Climate convergence
Stavins hopes for progress toward Kyoto successor at Warsaw conference
Delegates from around the world have gathered in Warsaw this week to discuss a path toward a post-Kyoto Protocol climate agreement.
Robert Stavins, the Kennedy School’s Albert Pratt Professor of Business and Government and head of the Harvard Project on Climate Agreements, is attending the conference. The Gazette sat down with him beforehand to talk about what’s expected from the session and next steps.
GAZETTE: Can you tell me who is attending the conference and describe its purpose?
STAVINS: This is the 19th annual Conference of the Parties to the United Nations Framework Convention on Climate Change [UNFCCC]. There will be delegations from the approximately 195 countries who participate in that convention and who originally negotiated the Kyoto Protocol and who are now in the process of negotiating what will be a successor to it.
GAZETTE: How important is this conference in making progress toward a new global agreement?
STAVINS: It’s important as a step in the process. The way to view this really is as a relay race that culminates two years from now in Paris at the 21st of these annual negotiations. So the issue is whether this conference successfully passes the baton.
A very important change occurred in international negotiations two years ago in Durban, South Africa. It is referred to as the Durban Platform for Enhanced Action. In it, the nations of the world agreed to reach an agreement by 2015 — for implementation in 2020 when the Kyoto Protocol terminates — a broader agreement to follow the Kyoto Protocol that would bring all countries under the same legal mechanism.

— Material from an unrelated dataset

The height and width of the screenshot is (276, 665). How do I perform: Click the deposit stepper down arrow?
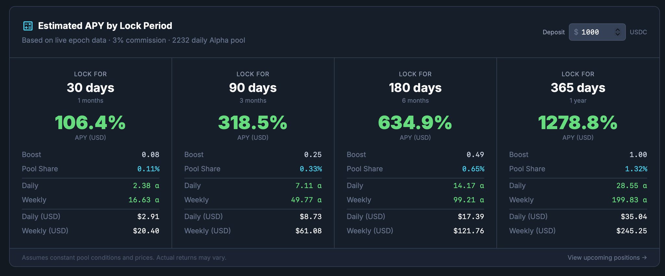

That is an extremely strong and very important departure from the history of the negotiations. Until now, they have divided the world into two categories: the so-called Annex 1 countries — essentially the OECD [Organization for Economic Cooperation and Development] countries — which take on [emissions] targets as under Kyoto. The rest of the world, referred to sometimes in a rather misleading way as the “developing countries,” because it includes the large emerging economies of China, India, Brazil, South Africa, Korea, and Mexico, has no responsibilities. The Durban platform posits that there will be a new agreement that will cover all countries.
The Harvard Project on Climate Agreements, the purpose of which is to help the negotiating countries identify a post-Kyoto framework that is scientifically sound, economically sensible, and politically pragmatic, is now coming into its own because the negotiators are grappling with just those issues. They are very much searching for outside-the-box thinking, which is what academics do best.
GAZETTE: Are you optimistic about Paris in two years, given past failures?
STAVINS: I’m cautiously optimistic, because to me, success depends on whether we’re making progress, as opposed to “solving the problem.” I say this because the problem is not going to be solved very soon.
I think back to JFK’s inaugural address when he said we’re not going to solve these world problems in 10 days, the first 100 days, the first 1,000 days of his administration or even in our lifetimes. I suspect it’s somewhat the same with climate change.
This is an immense challenge. It’s going to be with us for years. But Paris can be quite important if we’re able to break beyond this dichotomous distinction between the countries that are in and the countries that are out and come up with a more sophisticated and subtle way of differentiating among countries.
GAZETTE: You mentioned that success for this conference would be passing the baton in the relay race. Are there specific things that entail the passing of that baton?
STAVINS: They need to come up with a work plan for developing the Durban Platform for Enhanced Action, so that they have a policy architecture to vote on in 2015: this is what we’re going to do, these are the questions we’re going to address at this location and at this time in the process. The work will occur not just at the annual conferences, but also at intermediate meetings throughout the year. So developing the work plan is absolutely essential.
GAZETTE: What does the Harvard Project on Climate Agreements have planned for this conference?
STAVINS: We’re holding two major events, referred to as side events. We’ve always had overflow crowds attending, several hundred people: delegates from various countries, representatives of multilateral, multinational organizations of all kinds. One event we’re doing this time focuses on identifying options for a new climate regime arising from the Durban Platform for Enhanced Action.
We’re going to report on the results of a workshop we held in Berlin with the Mercator Research Institute on Global Commons and Climate Change that includes some recommendations for the path ahead.
The other event focuses on a very specific element, which is linkage. As there are more and more climate policies at the regional level like in Europe, and the national level like in Australia, and the subnational level, like in California, there are tremendous pressures to link these together.
We’re going to be looking at ways to link policies together. It’s essentially a bottom-up movement of bilateral linkages that then become an implicit — you can think of it as a de facto — international policy.
We also get more and more requests from individual negotiating teams to meet with us so that we can tell them individually about the result of recent research from our various research teams in the Harvard Project. We answer their questions of all kinds. And we also have meetings with the press and with NGOs [nongovernmental organizations].